Kann mir jemand sagen was ich alles brauche um ein TP 070 zu programmieren. Brauche ich da das WinCC?

mfg andi


----------



## seeba (18 August 2005)

Kannst du verwenden. Brauchst aber eigentlich nur ProTool 6.

Gruß Sebastian


----------



## MRT (18 August 2005)

Hallo!

Gibts das gratis wahrscheinlich nicht oder? Und werden die Einstellungen fürs TP 070 auch mit in die CPU geladen so wie beim TD200 oder ist das anders?

mfg andi


----------



## seeba (18 August 2005)

Nein, das Panel ist Windows-basierend und komplett eigenständig! Du projektierst im WinCC/ProTool die Verbindung zur SPS und die Variablen. Software gibt es nicht kostenlos. Kostet doch bei Siemens alles Geld.  :lol:


----------



## MRT (18 August 2005)

Hallo!

Ja ich habs mir fast gedacht, überall wo Siemens drauf steht kostet was.
Ich habe im Siemens Katalog dort steht:
Die Projektierung des TP 070 erfolgt mit der Projektierungssoftware STEP 7-Micro/WIN Toolbox „TP-Designer“
Ist das beim MicroWin V4.0 dabei, ich habe bei mir nachgesehen konnte es aber nicht finden

mfg andi


----------



## seeba (18 August 2005)

Oh sorry ich habe vom TP170 gesprochen! Tut mir leid, hab da was vertauscht!
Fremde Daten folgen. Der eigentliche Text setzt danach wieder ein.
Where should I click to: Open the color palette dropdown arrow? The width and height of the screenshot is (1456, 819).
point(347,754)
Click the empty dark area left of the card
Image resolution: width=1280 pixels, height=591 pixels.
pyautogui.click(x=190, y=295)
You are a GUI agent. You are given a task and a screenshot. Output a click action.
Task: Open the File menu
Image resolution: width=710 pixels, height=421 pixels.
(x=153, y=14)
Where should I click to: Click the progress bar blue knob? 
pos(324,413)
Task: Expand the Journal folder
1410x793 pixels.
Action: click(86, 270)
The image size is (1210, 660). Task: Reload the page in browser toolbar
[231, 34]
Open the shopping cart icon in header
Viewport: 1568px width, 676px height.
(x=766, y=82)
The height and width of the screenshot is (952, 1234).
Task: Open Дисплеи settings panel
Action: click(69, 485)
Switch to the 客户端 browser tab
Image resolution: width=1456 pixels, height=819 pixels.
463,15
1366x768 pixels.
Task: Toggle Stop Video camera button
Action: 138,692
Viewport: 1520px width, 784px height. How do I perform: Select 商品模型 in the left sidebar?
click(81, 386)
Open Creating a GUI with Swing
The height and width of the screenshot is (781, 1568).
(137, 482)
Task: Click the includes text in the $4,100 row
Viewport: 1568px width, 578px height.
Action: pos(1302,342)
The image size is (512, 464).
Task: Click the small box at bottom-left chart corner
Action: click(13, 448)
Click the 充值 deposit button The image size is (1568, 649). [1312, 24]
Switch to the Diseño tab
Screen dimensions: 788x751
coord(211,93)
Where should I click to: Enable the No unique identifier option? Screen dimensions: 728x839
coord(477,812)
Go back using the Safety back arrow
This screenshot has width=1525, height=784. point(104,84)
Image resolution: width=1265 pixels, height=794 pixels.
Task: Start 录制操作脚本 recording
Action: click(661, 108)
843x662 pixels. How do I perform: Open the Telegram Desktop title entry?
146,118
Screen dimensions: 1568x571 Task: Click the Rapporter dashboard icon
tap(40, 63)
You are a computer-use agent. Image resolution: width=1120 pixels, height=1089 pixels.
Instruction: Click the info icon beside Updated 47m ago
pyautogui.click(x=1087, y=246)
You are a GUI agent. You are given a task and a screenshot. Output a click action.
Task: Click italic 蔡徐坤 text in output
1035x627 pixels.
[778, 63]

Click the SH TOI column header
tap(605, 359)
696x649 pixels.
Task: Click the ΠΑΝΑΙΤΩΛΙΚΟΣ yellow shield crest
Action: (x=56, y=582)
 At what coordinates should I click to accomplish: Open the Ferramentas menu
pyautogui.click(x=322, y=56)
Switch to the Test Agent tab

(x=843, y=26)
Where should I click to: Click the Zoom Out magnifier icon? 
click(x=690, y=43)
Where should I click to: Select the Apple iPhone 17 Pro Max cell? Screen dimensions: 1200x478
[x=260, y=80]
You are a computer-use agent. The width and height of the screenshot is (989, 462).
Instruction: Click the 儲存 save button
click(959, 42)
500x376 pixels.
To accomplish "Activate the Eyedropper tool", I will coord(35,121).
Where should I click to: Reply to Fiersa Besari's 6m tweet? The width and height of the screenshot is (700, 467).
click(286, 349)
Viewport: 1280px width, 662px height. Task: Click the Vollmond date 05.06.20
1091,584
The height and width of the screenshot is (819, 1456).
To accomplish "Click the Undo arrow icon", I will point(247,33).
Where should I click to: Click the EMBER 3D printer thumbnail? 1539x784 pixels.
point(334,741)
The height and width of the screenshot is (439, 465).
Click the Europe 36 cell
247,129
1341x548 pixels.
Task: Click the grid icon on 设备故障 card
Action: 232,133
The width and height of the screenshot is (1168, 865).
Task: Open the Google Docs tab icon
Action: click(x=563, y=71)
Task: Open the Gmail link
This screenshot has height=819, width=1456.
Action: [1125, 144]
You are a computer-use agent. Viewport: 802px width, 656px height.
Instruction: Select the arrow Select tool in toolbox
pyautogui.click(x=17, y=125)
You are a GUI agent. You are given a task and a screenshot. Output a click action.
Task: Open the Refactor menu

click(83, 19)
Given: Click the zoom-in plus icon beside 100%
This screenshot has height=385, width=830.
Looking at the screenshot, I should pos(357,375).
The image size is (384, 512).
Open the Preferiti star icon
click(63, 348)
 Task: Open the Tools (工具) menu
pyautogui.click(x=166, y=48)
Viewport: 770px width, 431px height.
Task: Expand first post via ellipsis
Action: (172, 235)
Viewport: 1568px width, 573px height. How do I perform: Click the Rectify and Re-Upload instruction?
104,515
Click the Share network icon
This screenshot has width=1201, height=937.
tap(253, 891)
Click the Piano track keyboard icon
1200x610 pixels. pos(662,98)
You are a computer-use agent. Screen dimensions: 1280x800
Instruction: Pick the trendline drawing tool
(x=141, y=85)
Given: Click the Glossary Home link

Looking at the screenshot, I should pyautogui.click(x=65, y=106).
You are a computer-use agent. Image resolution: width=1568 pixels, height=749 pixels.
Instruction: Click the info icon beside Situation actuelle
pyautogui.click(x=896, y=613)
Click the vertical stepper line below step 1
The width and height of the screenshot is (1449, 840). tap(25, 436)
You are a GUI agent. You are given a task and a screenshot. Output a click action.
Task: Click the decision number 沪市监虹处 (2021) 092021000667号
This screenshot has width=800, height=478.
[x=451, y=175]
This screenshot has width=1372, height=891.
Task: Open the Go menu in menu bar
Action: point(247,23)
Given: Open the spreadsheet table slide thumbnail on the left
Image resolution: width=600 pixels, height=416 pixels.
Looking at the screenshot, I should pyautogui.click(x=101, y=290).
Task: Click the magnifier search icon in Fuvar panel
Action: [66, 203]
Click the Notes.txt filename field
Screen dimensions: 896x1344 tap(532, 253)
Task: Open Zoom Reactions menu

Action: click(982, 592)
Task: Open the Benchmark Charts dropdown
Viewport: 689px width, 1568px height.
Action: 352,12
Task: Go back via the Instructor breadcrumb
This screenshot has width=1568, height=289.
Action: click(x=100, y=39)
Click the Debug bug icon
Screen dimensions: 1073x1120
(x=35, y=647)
Mit der S7 200 habe ich leider nicht viel zu tun aber ich denke der TP Designer wird dabei sein wie damals auch der TD Designer!

Gruß Sebastian


----------



## MRT (19 August 2005)

Macht nichts, trotzdem danke!


----------



## Anonymous (23 August 2005)

Hi,
TP-Designer ist, soviel ich weis, nicht dabei und kostet ca 100€.

Gruss
ANo


----------



## pixelpeter (10 April 2008)

Hallo,

zwei Fragen zum TP070 

1. Kann mir bitte jemand sagen, ob ich mit WinCC auch ein TP070 projektieren kann?

2. Hat jemand einen TP-Designer zum Verkauf übrig?


Peter


----------



## godi (10 April 2008)

pixelpeter schrieb:


> Hallo,
> 
> zwei Fragen zum TP070
> 
> ...



Nein mit WinCC oder WinCC flexible geht das nicht.
Leider braucht das TP070 eine eigene Software. 
Siehe hier: http://support.automation.siemens.c...=cseus&aktprim=0&extranet=standard&viewreg=DE

godi


----------